■ **What the task requires**
Each line of the material must be returned exactly.

[Opening Records provided section]

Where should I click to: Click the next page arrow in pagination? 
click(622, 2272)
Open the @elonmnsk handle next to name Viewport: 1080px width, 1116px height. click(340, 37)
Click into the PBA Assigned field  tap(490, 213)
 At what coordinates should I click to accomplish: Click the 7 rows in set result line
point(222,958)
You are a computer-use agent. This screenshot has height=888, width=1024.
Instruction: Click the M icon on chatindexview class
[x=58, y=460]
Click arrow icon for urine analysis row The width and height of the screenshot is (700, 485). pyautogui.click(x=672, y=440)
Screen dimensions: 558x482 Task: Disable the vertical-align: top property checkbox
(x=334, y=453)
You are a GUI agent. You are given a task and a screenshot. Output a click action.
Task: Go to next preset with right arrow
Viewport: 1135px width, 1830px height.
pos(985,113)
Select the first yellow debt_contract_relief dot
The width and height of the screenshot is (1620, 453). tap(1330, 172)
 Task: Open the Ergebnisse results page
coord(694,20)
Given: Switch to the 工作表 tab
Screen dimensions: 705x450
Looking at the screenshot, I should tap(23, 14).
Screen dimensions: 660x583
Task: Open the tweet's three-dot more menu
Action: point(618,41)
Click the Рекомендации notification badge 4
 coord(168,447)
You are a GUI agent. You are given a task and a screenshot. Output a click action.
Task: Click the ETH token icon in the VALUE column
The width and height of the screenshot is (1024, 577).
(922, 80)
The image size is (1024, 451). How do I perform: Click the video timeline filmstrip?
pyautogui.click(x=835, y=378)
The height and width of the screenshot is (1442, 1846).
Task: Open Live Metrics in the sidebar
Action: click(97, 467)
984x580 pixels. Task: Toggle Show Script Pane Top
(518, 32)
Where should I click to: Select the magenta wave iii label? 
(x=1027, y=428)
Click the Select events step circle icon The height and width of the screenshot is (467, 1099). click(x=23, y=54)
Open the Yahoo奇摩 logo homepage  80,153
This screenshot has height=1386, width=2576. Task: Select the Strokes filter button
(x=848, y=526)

[Closing Records provided section]

■ **Expected answer**
Where should I click to: Click the next page arrow in pagination? 
click(622, 2272)
Open the @elonmnsk handle next to name Viewport: 1080px width, 1116px height. click(340, 37)
Click into the PBA Assigned field  tap(490, 213)
 At what coordinates should I click to accomplish: Click the 7 rows in set result line
point(222,958)
You are a computer-use agent. This screenshot has height=888, width=1024.
Instruction: Click the M icon on chatindexview class
[x=58, y=460]
Click arrow icon for urine analysis row The width and height of the screenshot is (700, 485). pyautogui.click(x=672, y=440)
Screen dimensions: 558x482 Task: Disable the vertical-align: top property checkbox
(x=334, y=453)
You are a GUI agent. You are given a task and a screenshot. Output a click action.
Task: Go to next preset with right arrow
Viewport: 1135px width, 1830px height.
pos(985,113)
Select the first yellow debt_contract_relief dot
The width and height of the screenshot is (1620, 453). tap(1330, 172)
 Task: Open the Ergebnisse results page
coord(694,20)
Given: Switch to the 工作表 tab
Screen dimensions: 705x450
Looking at the screenshot, I should tap(23, 14).
Screen dimensions: 660x583
Task: Open the tweet's three-dot more menu
Action: point(618,41)
Click the Рекомендации notification badge 4
 coord(168,447)
You are a GUI agent. You are given a task and a screenshot. Output a click action.
Task: Click the ETH token icon in the VALUE column
The width and height of the screenshot is (1024, 577).
(922, 80)
The image size is (1024, 451). How do I perform: Click the video timeline filmstrip?
pyautogui.click(x=835, y=378)
The height and width of the screenshot is (1442, 1846).
Task: Open Live Metrics in the sidebar
Action: click(97, 467)
984x580 pixels. Task: Toggle Show Script Pane Top
(518, 32)
Where should I click to: Select the magenta wave iii label? 
(x=1027, y=428)
Click the Select events step circle icon The height and width of the screenshot is (467, 1099). click(x=23, y=54)
Open the Yahoo奇摩 logo homepage  80,153
This screenshot has height=1386, width=2576. Task: Select the Strokes filter button
(x=848, y=526)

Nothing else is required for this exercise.